CS 70

Overloading

  • Pig speaking

    I'm not sure what overloading is, but I hope it's making the machine do so much MORE than it should that smoke comes out!!!

  • LHS Cow speaking

    Not quite.

  • Hedgehog speaking

    I'm worried that smoke will come out of my ears!

  • LHS Cow speaking

    It'll be fine.

Overloading is the idea that we can have more than one function with the same name.

  • Hedgehog speaking

    What!! That seems super confusing! How would it know which one to use?!

When we define multiple functions with the same name, C++ uses the types of the arguments (and only the types) to figure out which function to call.

So, for example, if we had these two functions:

int combine(double x, double y) {
    return (x+y)/2;
}

and

std::string combine(std::string x, std::string y) {
    x.append(" & ");
    x.append(y);
    return x;
}

We could write

cout << combine(3.142, 2.718) << endl
cout << combine("Chalk", "Cheese") << endl

and C++ will call the right function!

▶ _RECORDED DATA_
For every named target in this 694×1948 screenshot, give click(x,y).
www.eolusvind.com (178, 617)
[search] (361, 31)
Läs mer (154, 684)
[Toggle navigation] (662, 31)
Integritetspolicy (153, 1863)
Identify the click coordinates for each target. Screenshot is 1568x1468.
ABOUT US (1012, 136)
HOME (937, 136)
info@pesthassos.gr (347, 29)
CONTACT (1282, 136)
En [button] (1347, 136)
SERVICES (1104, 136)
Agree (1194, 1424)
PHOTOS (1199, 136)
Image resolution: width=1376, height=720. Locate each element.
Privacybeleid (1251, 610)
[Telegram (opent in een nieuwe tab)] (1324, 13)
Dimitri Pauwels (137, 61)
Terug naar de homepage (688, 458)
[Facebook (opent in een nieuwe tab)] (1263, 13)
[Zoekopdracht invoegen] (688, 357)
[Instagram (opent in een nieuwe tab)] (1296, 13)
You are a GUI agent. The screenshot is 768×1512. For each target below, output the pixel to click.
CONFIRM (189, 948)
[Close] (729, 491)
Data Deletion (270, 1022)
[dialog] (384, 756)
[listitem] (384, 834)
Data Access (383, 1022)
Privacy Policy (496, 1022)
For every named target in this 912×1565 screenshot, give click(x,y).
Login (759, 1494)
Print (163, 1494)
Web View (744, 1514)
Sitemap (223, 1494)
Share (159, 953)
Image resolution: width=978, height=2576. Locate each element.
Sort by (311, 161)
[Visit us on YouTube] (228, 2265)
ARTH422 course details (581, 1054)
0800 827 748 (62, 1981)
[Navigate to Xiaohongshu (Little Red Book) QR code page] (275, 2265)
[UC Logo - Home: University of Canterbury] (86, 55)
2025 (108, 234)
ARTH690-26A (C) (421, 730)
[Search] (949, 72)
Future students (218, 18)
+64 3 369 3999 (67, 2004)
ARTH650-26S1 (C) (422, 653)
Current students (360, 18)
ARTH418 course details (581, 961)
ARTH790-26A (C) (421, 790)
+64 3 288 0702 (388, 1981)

▶ _AIM OF THE TASK_
Pull out a word-for-word copy from the overloading passage, beginning at "I'm worried that" and stopping after "function to call.". The material has no part in this work.

▶ _TASK ANSWER_
I'm worried that smoke will come out of my ears!

  • LHS Cow speaking

    It'll be fine.

Overloading is the idea that we can have more than one function with the same name.

  • Hedgehog speaking

    What!! That seems super confusing! How would it know which one to use?!

When we define multiple functions with the same name, C++ uses the types of the arguments (and only the types) to figure out which function to call.